O-028 - PERCUTANEOUS THORACOLUMBAR BURST-FRACTURE FIXATION - DOES ADDITIONAL ANTERIOR SUPPORT OFFER SIGNIFICANT BENEFIT?
Hospital Universitario Marqués de Valdecilla, Santander, España.
Introduction: Percutaneous pedicular screw fixation has become an increasingly popular go-to-management for thoracolumbar fractures without neurological injury. Anterior support by means of cemented vertebral augmentation (CVA) may contribute to improve the construct, but there is no clear evidence of its efficacy.

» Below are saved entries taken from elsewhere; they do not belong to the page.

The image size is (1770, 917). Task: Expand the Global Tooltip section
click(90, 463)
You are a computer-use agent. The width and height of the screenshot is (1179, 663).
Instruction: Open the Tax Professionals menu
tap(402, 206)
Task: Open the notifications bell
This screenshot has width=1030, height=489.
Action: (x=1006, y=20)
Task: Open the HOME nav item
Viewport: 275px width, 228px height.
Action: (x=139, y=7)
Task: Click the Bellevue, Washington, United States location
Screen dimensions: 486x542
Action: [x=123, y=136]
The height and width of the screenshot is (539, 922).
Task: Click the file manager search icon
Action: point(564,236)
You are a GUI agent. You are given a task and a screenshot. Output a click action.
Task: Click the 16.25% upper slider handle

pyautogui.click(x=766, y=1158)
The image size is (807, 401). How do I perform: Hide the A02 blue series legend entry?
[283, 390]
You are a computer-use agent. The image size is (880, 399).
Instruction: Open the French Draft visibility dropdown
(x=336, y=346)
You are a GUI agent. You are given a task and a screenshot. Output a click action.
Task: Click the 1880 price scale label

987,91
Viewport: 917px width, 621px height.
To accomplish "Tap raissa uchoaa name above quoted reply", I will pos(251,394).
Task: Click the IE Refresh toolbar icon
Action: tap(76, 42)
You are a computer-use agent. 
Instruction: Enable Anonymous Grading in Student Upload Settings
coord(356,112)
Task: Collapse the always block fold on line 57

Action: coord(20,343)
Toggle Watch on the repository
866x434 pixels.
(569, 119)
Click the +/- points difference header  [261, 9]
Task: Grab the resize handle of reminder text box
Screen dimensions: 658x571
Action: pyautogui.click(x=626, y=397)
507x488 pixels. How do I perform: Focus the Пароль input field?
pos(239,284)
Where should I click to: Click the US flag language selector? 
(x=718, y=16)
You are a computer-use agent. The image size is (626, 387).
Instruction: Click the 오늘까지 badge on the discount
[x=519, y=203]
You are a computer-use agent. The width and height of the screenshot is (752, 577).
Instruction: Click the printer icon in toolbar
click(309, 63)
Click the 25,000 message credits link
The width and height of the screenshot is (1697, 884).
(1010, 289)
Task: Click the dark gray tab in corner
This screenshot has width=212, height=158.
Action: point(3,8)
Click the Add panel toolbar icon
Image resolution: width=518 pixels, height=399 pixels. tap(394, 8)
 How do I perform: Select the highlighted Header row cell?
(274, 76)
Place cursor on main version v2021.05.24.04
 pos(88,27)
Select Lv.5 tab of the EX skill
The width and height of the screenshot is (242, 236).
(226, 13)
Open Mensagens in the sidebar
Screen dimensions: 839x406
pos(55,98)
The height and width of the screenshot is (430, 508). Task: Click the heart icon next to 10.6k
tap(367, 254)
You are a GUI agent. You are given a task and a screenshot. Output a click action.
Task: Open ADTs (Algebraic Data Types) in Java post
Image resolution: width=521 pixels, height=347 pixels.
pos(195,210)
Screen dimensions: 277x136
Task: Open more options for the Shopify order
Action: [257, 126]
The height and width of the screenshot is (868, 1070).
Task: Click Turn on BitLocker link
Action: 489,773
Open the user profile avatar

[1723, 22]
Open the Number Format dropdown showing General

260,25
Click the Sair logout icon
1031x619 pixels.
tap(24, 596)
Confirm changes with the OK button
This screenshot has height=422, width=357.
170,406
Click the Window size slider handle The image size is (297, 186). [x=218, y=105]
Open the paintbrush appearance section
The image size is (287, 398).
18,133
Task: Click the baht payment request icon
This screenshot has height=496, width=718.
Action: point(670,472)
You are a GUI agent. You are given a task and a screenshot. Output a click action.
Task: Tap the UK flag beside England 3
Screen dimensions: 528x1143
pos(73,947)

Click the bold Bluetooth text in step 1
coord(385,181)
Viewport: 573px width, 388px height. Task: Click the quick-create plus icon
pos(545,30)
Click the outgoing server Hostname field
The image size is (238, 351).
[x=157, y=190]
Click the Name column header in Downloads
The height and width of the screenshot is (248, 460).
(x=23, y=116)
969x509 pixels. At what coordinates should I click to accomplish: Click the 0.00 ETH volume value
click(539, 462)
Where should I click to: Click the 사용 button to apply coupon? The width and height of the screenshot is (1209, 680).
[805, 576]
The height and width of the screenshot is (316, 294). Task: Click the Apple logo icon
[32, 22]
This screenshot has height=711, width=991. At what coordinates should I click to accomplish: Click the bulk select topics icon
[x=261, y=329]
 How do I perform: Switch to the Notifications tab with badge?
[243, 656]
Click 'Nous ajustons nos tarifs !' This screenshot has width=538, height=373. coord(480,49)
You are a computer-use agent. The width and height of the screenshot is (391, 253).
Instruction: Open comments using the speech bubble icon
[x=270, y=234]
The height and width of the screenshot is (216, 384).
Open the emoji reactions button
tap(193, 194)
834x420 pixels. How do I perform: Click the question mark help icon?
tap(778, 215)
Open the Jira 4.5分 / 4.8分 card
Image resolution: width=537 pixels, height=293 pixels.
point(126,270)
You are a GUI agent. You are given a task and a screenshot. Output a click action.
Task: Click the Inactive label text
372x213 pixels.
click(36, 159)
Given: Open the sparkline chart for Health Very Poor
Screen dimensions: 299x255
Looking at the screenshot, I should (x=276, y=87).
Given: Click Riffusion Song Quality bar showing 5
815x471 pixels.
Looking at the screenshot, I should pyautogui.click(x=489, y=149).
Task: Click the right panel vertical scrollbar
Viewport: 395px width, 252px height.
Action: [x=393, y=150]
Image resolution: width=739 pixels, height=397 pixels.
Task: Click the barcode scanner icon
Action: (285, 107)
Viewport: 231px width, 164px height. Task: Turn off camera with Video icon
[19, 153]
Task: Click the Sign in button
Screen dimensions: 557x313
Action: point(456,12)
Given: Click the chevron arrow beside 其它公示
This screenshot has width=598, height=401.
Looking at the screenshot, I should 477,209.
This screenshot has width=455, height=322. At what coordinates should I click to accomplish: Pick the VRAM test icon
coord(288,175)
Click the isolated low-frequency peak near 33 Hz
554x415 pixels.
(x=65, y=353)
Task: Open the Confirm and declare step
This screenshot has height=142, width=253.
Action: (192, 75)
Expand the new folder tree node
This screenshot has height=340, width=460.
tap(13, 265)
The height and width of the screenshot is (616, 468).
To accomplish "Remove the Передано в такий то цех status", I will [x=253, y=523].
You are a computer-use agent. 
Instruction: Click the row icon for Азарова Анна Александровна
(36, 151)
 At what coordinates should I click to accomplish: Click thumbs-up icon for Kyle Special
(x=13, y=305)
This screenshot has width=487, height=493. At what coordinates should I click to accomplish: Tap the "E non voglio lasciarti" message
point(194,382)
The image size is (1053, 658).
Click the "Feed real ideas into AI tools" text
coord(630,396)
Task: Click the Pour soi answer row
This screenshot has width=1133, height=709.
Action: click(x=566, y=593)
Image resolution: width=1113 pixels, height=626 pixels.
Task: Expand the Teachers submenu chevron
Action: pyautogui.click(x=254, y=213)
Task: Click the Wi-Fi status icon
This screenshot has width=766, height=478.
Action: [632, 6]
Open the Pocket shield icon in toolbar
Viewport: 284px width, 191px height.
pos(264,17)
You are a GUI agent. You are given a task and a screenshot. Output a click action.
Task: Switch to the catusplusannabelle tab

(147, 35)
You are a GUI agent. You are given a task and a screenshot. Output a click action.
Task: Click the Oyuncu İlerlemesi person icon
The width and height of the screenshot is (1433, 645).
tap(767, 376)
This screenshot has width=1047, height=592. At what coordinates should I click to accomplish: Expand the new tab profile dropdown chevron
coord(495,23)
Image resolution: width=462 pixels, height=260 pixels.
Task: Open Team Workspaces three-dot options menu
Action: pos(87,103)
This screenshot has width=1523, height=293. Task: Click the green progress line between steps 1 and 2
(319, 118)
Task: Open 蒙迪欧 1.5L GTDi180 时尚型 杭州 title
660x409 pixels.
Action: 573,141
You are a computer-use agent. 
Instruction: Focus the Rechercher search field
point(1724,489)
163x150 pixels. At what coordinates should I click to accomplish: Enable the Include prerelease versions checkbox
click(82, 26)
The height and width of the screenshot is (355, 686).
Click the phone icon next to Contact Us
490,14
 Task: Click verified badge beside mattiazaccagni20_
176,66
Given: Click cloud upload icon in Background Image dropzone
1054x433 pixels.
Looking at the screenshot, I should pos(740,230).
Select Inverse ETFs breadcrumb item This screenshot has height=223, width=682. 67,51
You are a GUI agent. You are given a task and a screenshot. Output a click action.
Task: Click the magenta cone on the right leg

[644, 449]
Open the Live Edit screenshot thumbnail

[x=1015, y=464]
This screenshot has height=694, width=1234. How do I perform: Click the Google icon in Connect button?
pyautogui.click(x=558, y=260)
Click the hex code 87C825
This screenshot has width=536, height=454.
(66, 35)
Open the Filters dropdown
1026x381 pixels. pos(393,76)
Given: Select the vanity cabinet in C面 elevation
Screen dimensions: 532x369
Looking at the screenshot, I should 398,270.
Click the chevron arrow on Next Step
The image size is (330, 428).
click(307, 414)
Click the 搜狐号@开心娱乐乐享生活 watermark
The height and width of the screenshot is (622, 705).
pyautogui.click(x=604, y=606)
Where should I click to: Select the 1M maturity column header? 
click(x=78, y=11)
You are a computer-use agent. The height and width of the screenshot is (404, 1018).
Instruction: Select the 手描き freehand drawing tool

Objectives: To compare radiologic results between pedicle-screw-fixation (PS) and pedicle-screw-fixation plus CVA at 6-month-follow-up.
Methods: We performed a retrospective analysis of neurologically-intact-A3 and A4 AO Spine fractures managed percutaneously at our center throughout the last five years. Patients were divided in Group A (PS) and Group B (PS+CVA). We recorded demographics, pre and post-operative VAS, need for major opioids post-op., length of surgery (LOS), hospital stay (HS), and complications. Vertebral kyphotic angle (VKA) at diagnosis, 24 h, 3-months and 6-months were measured.
Results: 21 males and 13 females were operated. Median age was 57 years (Group A = 15 patients, Group B = 19 patients). Median LOS and HS were 139 minutes and 3 days respectively. Median preoperative and posoperative VAS were 6 and 2 (p < 0.001). 8 patients (23,5%) required major opioids postop. Median preoperative, 24h-post-operative, 3-months and 6-months VKA were 12.5o, 6.0o, 8.0o and 8.0o. The difference in VKA was statistically significant between preoperative measurements and 24 h (p < 0.001), 3-months (p < 0.001) and 6-months (p < 0.001) posoperative follow-ups. The only difference between Group A and B was the degree of VKA restoration at 24 h postop (4.60 vs. 7.63o; p = 0,030). No perioperative complications were recorded.
Conclusions: Although there is an evident selection bias in our series, both techniques have proven to be effective when managing vertebral fractures without neurological compromise. Initial VKA correction may be greater in CVA, but differences disappeared at 3-months follow-up. Further studies with larger number of patients are needed to determine the need for adding VKA in AO Spine type 3/4 fractures.